Might a high-harmonic technique such as that of Sandberg's group one day provide competition for the large synchrotron particle accelerators currently used for molecular crystallography and the like? Synchrotrons provide tunable radiation with wavelengths from tens of nanometres to less than a tenth of a nanometre by collecting the bremsstrahlung from high-energy electrons accelerated over an optimized path. The wavelengths at which the high-harmonic technique is viable are continuing to fall (a collisional X-ray laser of wavelength 13 nm seeded by high-harmonic radiation is on the cards), pulsing rates are increasing and pulse duration is decreasing. A similar scheme using laser standing waves to undulate electron beams produces tunable, directed 35-kiloelectronvolt bremsstrahlung X-rays (which have wavelengths of a few hundredths of a nanometre). This would be useful for protein crystallography, but the apparatus occupies a room rather than a table. Then there is wakefield acceleration, in which laser pulses running through a plasma are used to accelerate electrons to gigaelectronvolt energies over a few centimetres.
This cornucopia of techniques is starting to produce viable competitors of synchrotrons in the effort to obtain higher-resolution, faster images. But the competition between the alternative techniques is intense. Sandberg and colleagues' method1, although promising, has some way to go. Its spatial resolution is still not sharp enough to see atoms, and the images required one and a half hours' exposure time with continuous 25-fs pulsing, owing to losses in the optics.

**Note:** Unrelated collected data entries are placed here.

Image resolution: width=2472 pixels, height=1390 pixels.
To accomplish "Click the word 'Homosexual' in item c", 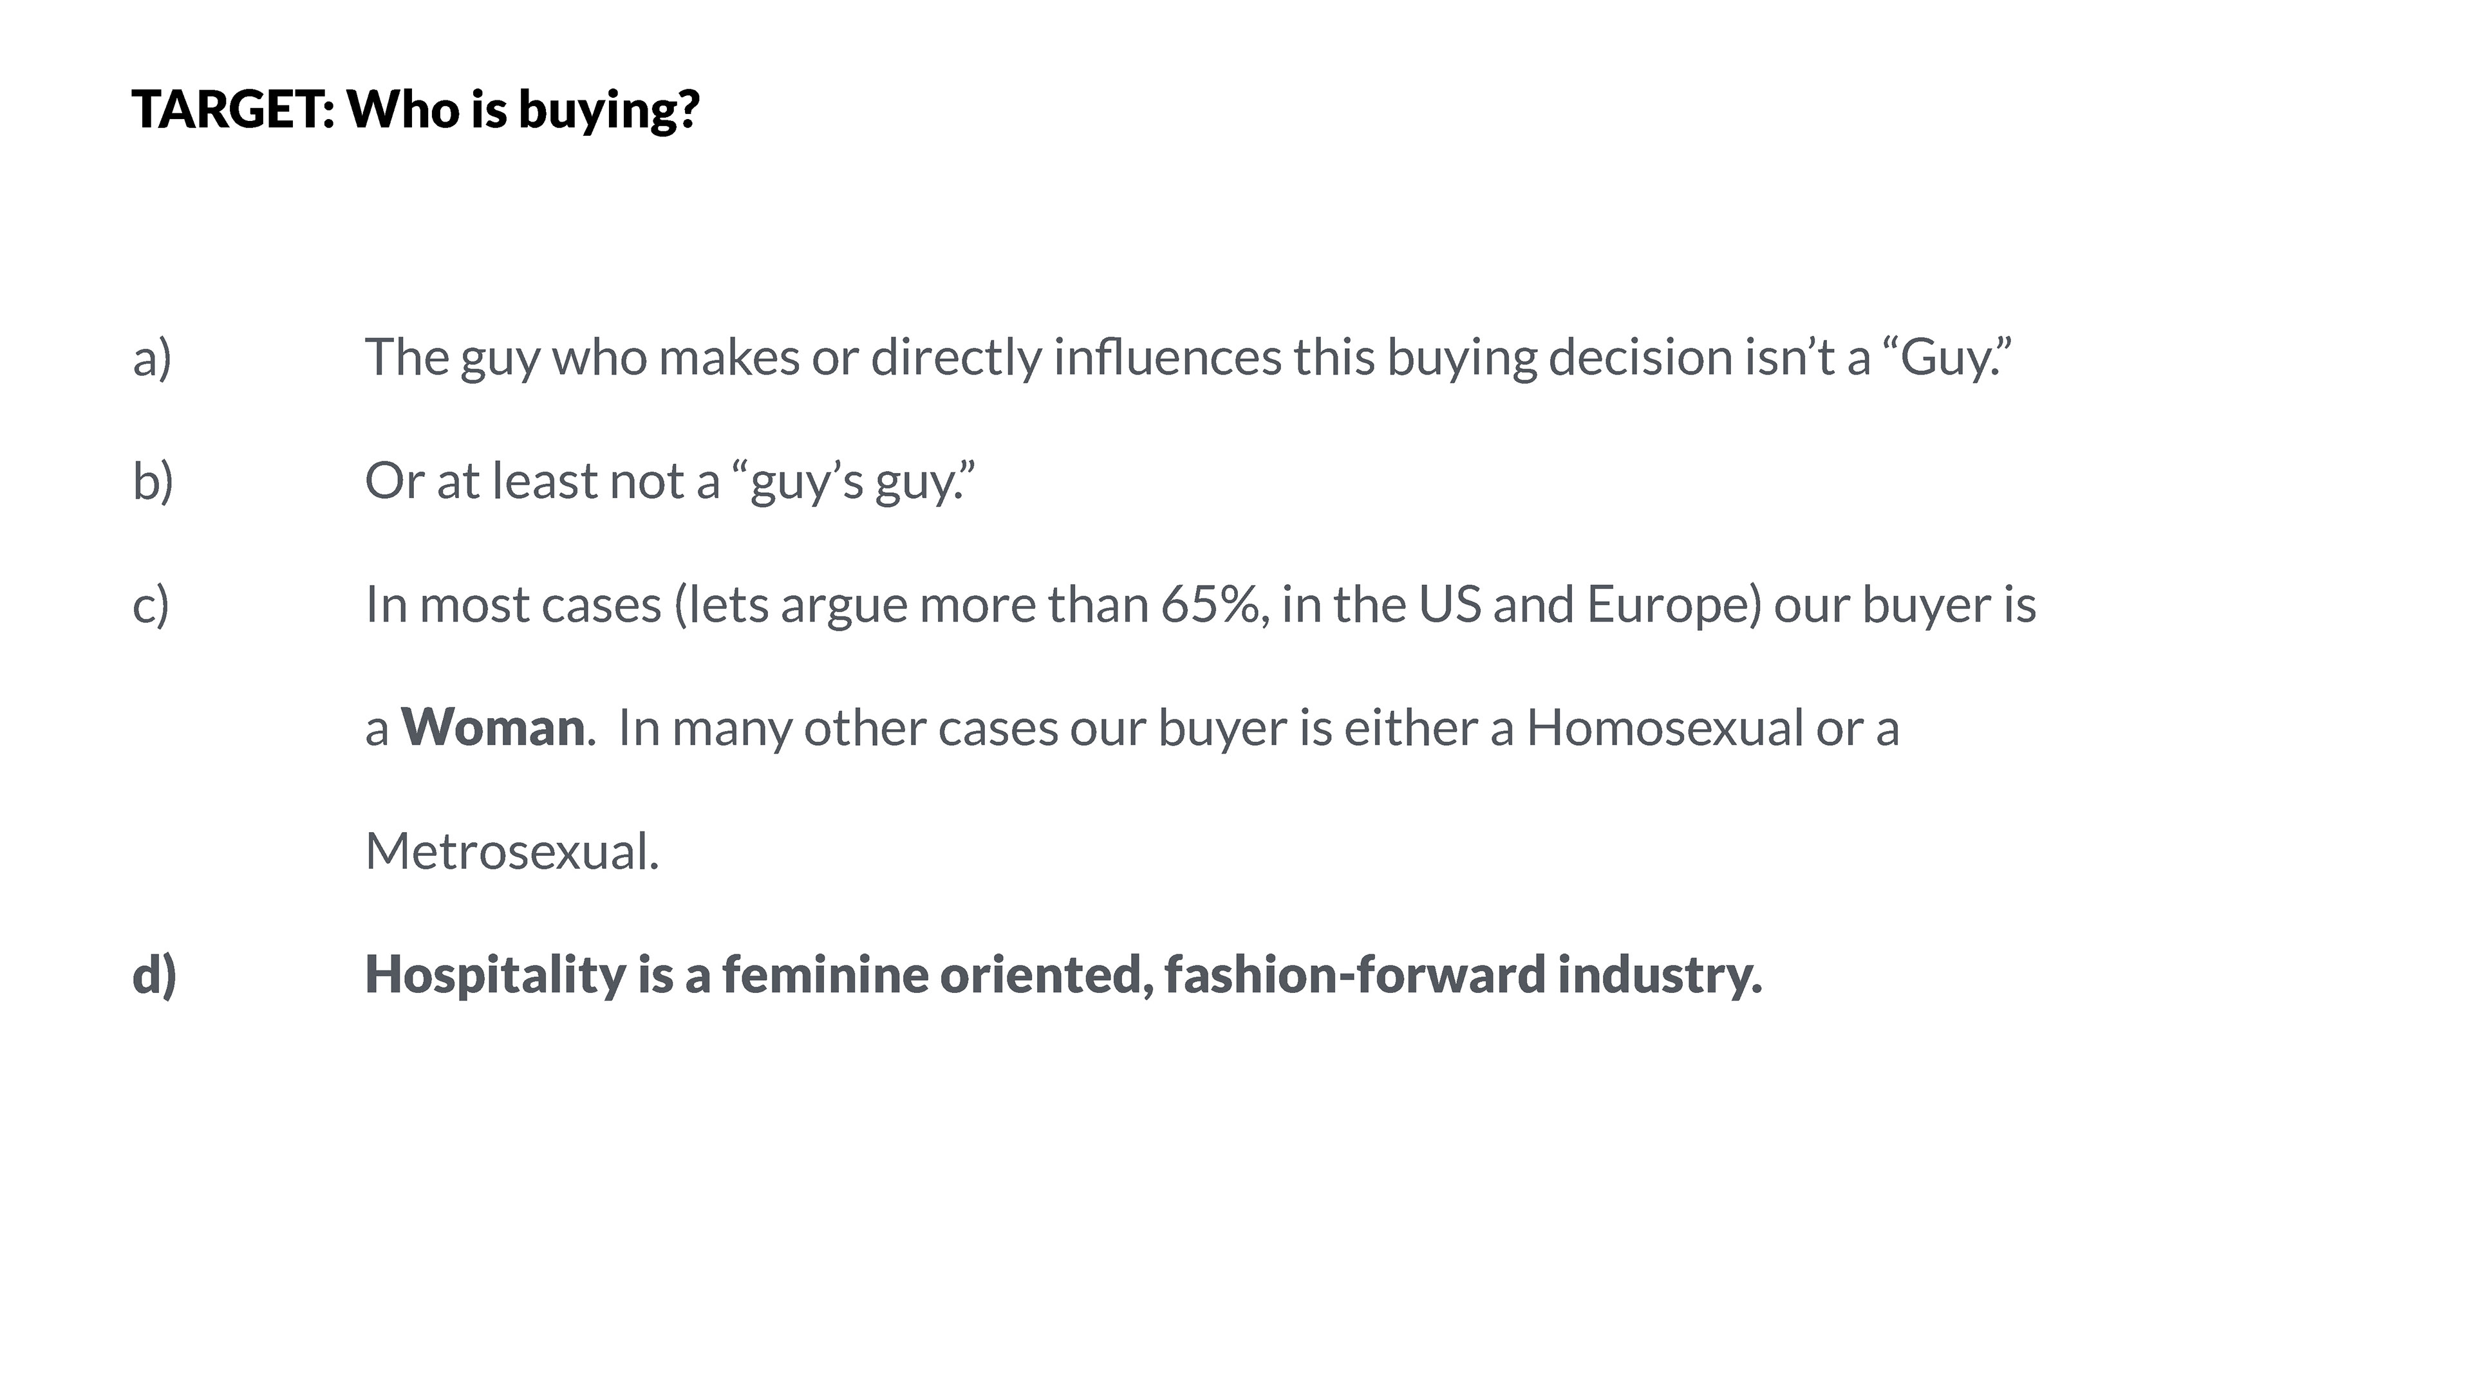I will 1665,727.
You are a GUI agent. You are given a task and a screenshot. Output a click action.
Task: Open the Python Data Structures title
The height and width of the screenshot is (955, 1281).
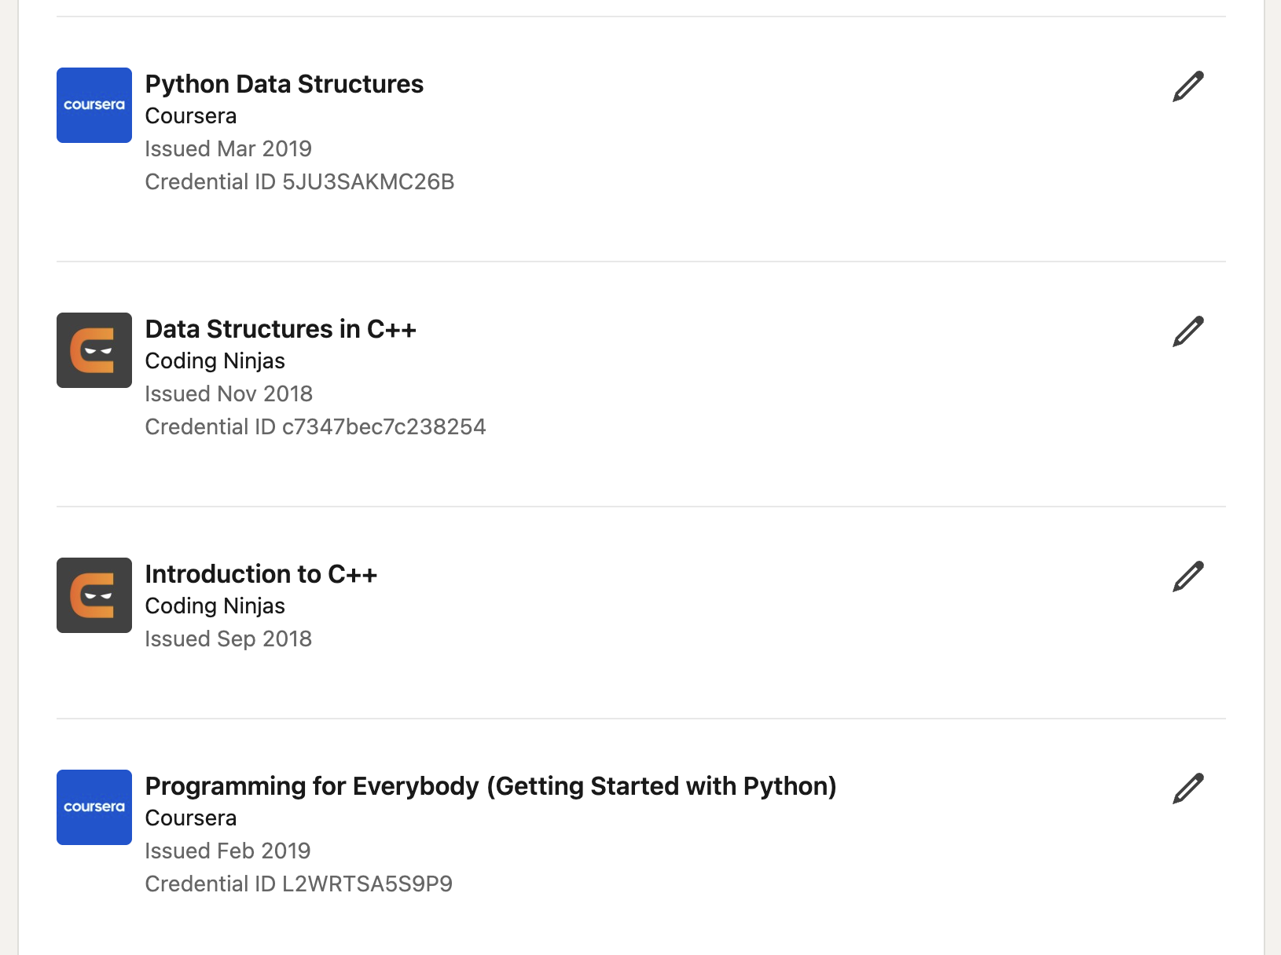[284, 84]
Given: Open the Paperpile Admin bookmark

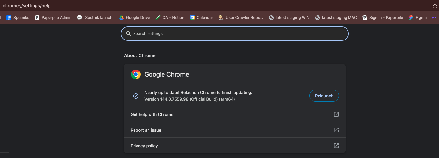Looking at the screenshot, I should click(x=53, y=18).
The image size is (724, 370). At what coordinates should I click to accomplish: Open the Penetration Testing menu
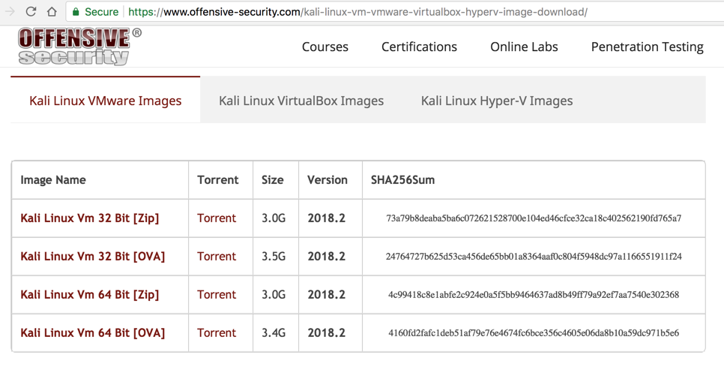pos(647,47)
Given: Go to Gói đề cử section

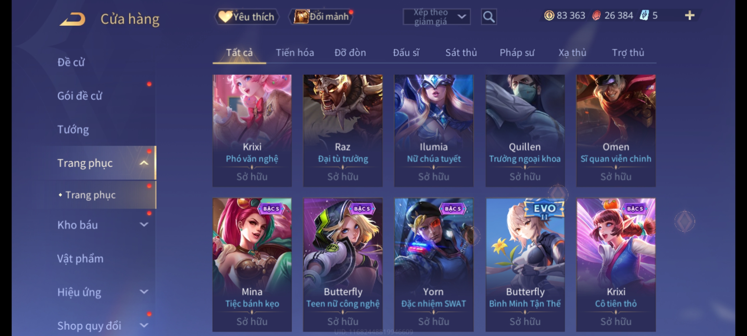Looking at the screenshot, I should [80, 96].
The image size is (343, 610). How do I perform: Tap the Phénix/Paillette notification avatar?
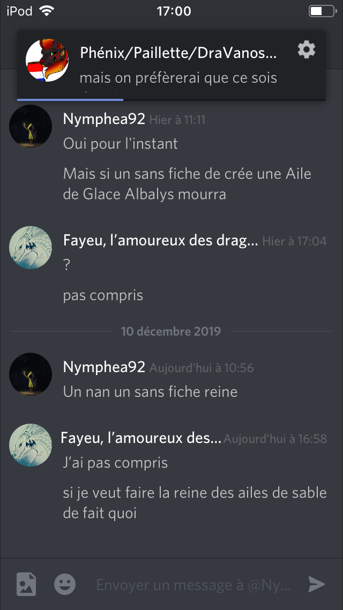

One way around this problem for inorganic samples, in which repetitive processes such as electronic excitation and atomic motion can be triggered by another synchronized laser, is 'stroboscopic' imaging, which builds up pictures at different instants during the repeated cycle. In this case, fewer scattered particles are needed in each pulse, because many noisy images can be added together. A moving picture can thus be constructed by varying the delay between images. With biological samples, the limiting factor for this technique is the radiation damage caused by high exposure.
Despite these outstanding problems, lensless imaging in biology and materials science using electrons, neutrons and X-rays spans a wide and increasing array of techniques and capabilities. It is still early days — atoms were first seen7 in the field-ion microscope in 1951, and soon after with electron microscopy, whereas atomic-resolution lensless images of a single carbon nanotube were first reconstructed8 in 2003. One viable proposal for a non-damaging, sub-femtosecond, atomic-scale imaging technique based on self-diffraction of high-harmonic electrons from laser-aligned gas molecules already exists9. That is indeed a goal worth striving for.